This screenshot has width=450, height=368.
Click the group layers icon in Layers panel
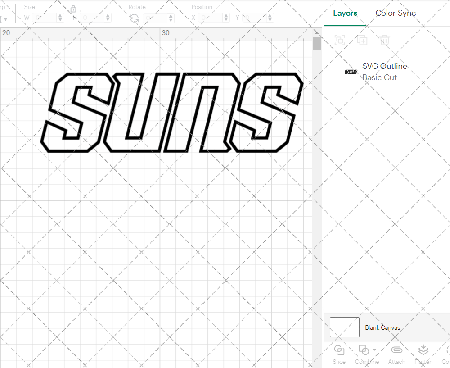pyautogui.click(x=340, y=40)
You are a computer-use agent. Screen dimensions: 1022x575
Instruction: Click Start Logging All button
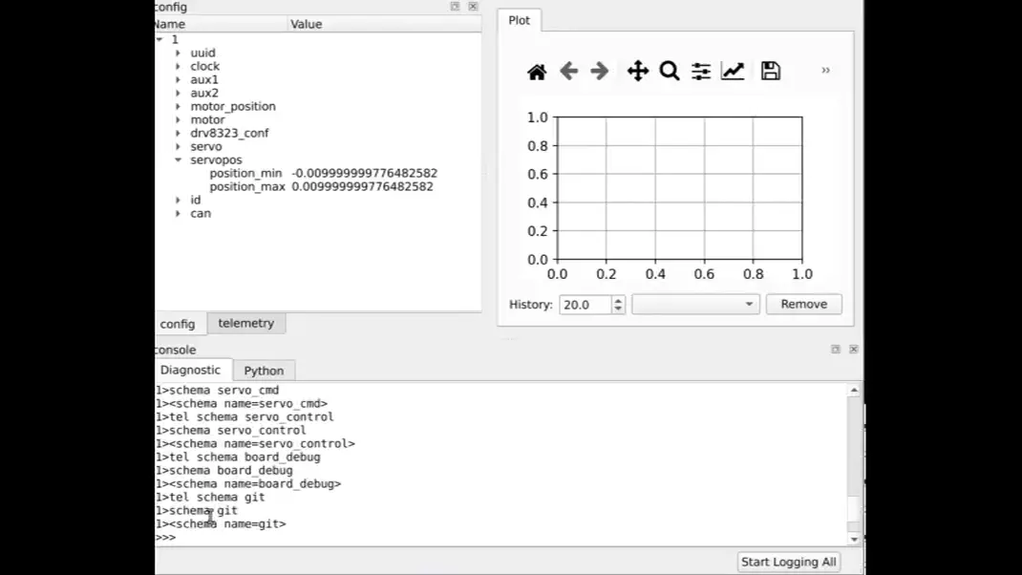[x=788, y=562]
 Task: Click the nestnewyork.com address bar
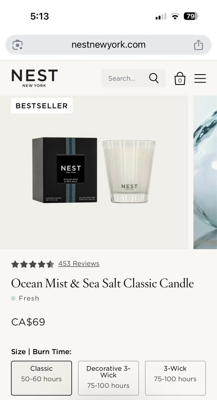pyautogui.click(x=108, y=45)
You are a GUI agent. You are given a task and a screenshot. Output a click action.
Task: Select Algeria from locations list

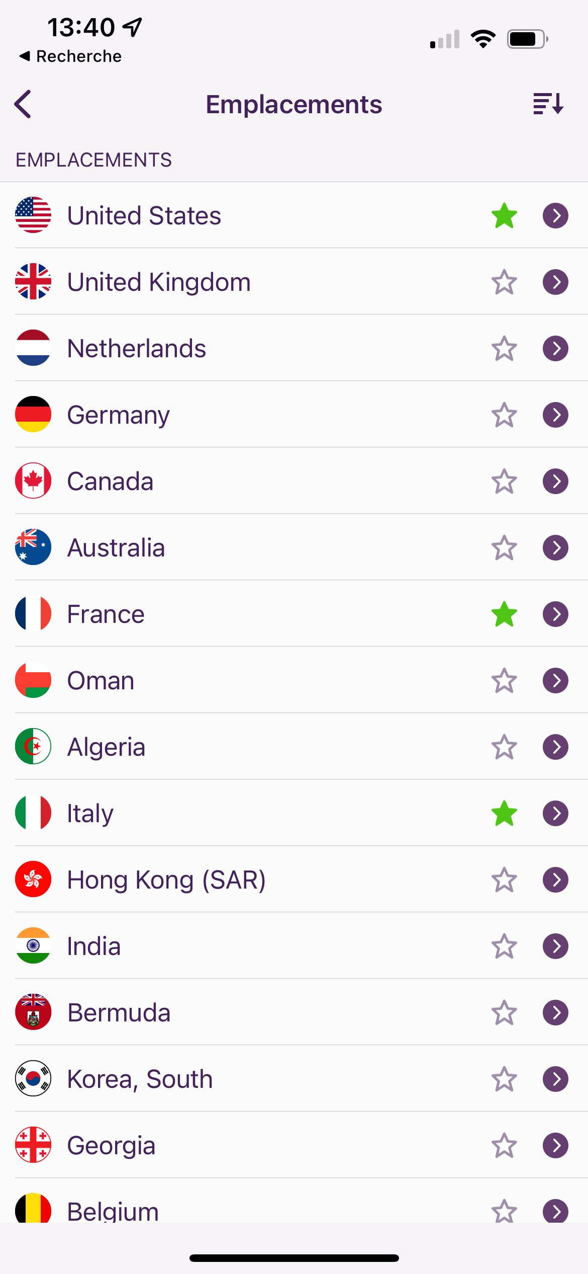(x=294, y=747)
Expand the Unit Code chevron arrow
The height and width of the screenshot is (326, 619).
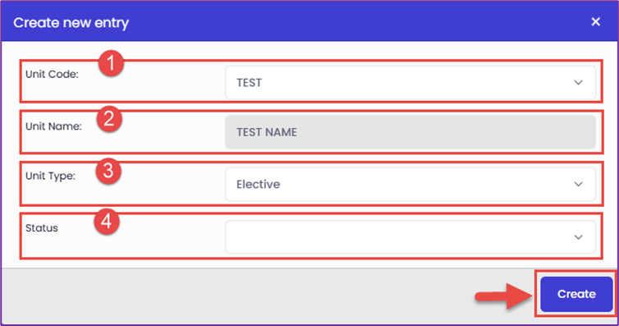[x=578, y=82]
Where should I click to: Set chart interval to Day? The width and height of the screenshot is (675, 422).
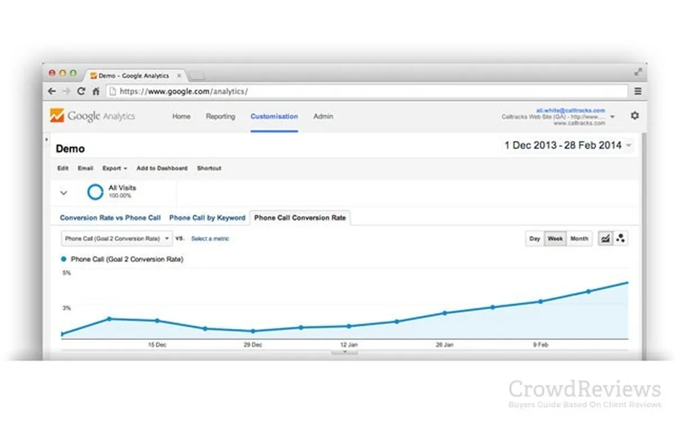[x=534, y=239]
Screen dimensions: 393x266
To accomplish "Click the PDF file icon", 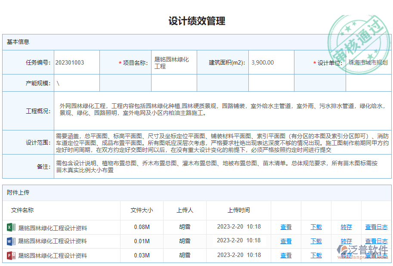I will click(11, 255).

● ● ●

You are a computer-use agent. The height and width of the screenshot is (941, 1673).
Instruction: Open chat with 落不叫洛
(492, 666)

● ● ●

- Required action
Show each line from the material above where the string "dimensions" can be found.

- Solution for this task
You are a computer-use agent. Screen dimensions: 1022x575
Screen dimensions: 393x266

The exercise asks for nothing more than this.